Filière d’exportation : Le café camerounais reprend de la hauteur portée par la flambée des prix
Après plusieurs campagnes en dents de scie, la production de café au Cameroun renoue avec la croissance. Tirée par des cours exceptionnellement élevés sur les marchés local et international, la filière montre des signes de redressement, même si le chemin vers les ambitions gouvernementales reste encore long.

La campagne caféière 2024-2025 marque un tournant pour le Cameroun. Selon les chiffres rendus publics mi-janvier 2026 par le ministère du Commerce, la production nationale de café s’est établie à 11 637 tonnes, enregistrant une progression de près de 10 % par rapport à la campagne précédente. Ce regain intervient après une chute sévère observée en 2023-2024, lorsque les volumes avaient plongé de plus d’un quart. À l’époque, la combinaison de conditions climatiques défavorables et de l’insécurité persistante dans le Nord-Ouest, l’un des principaux bassins de production, avait lourdement pénalisé les rendements, comme l’avait souligné l’Office national du cacao et du café (ONCC).
Si les autorités commerciales n’ont pas officiellement détaillé les ressorts de cette amélioration, l’évolution des prix s’impose comme un facteur clé.
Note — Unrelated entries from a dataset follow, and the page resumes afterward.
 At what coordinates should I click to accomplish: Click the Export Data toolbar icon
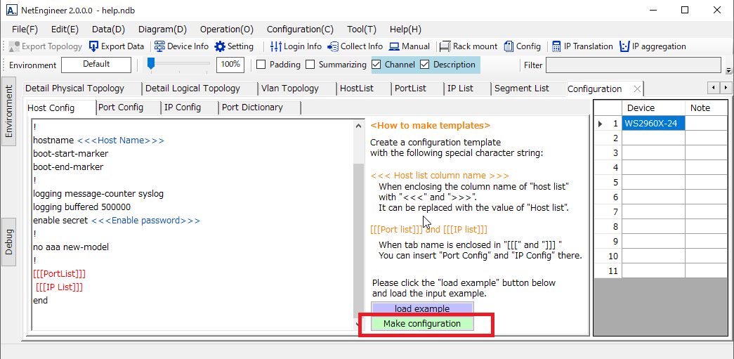coord(94,46)
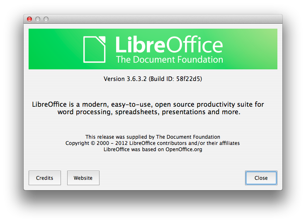Open the Website button link
This screenshot has width=306, height=223.
pyautogui.click(x=83, y=178)

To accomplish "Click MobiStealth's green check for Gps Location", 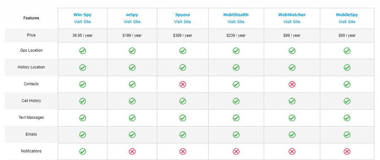I will (236, 51).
Tout au long de la campagne 2024-2025, les cours du café ont suivi une trajectoire ascendante. Le kilogramme d’arabica s’est négocié en moyenne autour de 2 854 FCFA, contre 2 375 FCFA un an plus tôt, tandis que le robusta a vu son prix grimper à 1 959 FCFA/kg, en hausse de plus de 30 %. Cette revalorisation a vraisemblablement incité de nombreux producteurs à intensifier les récoltes et à mieux valoriser leurs plantations, après plusieurs années de découragement.
Les perspectives demeurent encourageantes à l’orée de la campagne 2025-2026, dont l’ouverture est prévue le 19 janvier. À fin décembre 2025, l’Organisation internationale du café indiquait que le prix à l’exportation de l’arabica avoisinait 5 150 FCFA/kg, confirmant la tension sur le marché mondial. Malgré ce contexte porteur, le Cameroun reste en deçà de l’objectif officiel de 16 000 tonnes. Le gouvernement estime toutefois cet horizon atteignable à moyen terme. En mars 2025, lors d’une réunion du comité de pilotage du Projet de relance de la filière café (Parf-Café), le ministre de l’Agriculture, Gabriel Mbairobe, avait mis en avant le renforcement des champs écoles, destinés à améliorer les pratiques culturales et la qualité post-récolte. Entre embellie conjoncturelle et défis structurels, la filière café avance donc sur une ligne de crête, portée par les prix mais toujours dépendante des réformes de fond.